Data provided START

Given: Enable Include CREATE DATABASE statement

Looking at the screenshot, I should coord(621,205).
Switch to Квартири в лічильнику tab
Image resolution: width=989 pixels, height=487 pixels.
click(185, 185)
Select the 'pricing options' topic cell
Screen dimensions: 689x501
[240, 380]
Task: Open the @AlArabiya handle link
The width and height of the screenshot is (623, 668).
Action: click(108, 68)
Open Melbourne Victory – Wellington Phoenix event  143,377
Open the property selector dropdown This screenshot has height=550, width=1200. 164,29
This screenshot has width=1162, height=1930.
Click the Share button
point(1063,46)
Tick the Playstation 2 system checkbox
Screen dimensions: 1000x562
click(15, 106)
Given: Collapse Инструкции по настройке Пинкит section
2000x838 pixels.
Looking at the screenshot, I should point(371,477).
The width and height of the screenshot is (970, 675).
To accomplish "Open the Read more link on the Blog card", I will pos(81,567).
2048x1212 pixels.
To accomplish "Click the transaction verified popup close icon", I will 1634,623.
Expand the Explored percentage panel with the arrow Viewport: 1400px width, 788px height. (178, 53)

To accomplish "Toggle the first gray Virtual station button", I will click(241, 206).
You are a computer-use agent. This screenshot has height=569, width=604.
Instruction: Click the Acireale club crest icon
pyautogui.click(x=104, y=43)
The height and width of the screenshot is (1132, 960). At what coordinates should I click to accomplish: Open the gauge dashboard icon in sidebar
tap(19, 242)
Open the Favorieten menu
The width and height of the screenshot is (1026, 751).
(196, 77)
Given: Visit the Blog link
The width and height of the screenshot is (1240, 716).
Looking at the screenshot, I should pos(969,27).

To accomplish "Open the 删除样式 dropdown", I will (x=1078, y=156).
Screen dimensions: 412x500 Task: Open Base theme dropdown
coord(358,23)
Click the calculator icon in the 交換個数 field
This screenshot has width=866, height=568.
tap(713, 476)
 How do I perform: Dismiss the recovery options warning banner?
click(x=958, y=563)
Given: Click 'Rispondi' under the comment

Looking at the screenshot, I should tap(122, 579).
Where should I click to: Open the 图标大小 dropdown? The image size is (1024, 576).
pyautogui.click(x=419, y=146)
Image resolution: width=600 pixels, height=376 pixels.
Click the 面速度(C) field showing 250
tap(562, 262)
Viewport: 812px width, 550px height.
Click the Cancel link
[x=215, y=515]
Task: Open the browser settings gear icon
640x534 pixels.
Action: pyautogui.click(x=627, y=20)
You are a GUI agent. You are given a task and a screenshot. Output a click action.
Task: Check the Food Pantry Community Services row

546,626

Data provided END

> [Problem to work on]: Look above for the line with "Where should I" and the line with "Task: Open the browser settings gear icon". Retype those two lines and every line between them exactly, adding nothing.

> [Worked solution]:
Where should I click to: Open the 图标大小 dropdown? The image size is (1024, 576).
pyautogui.click(x=419, y=146)
Image resolution: width=600 pixels, height=376 pixels.
Click the 面速度(C) field showing 250
tap(562, 262)
Viewport: 812px width, 550px height.
Click the Cancel link
[x=215, y=515]
Task: Open the browser settings gear icon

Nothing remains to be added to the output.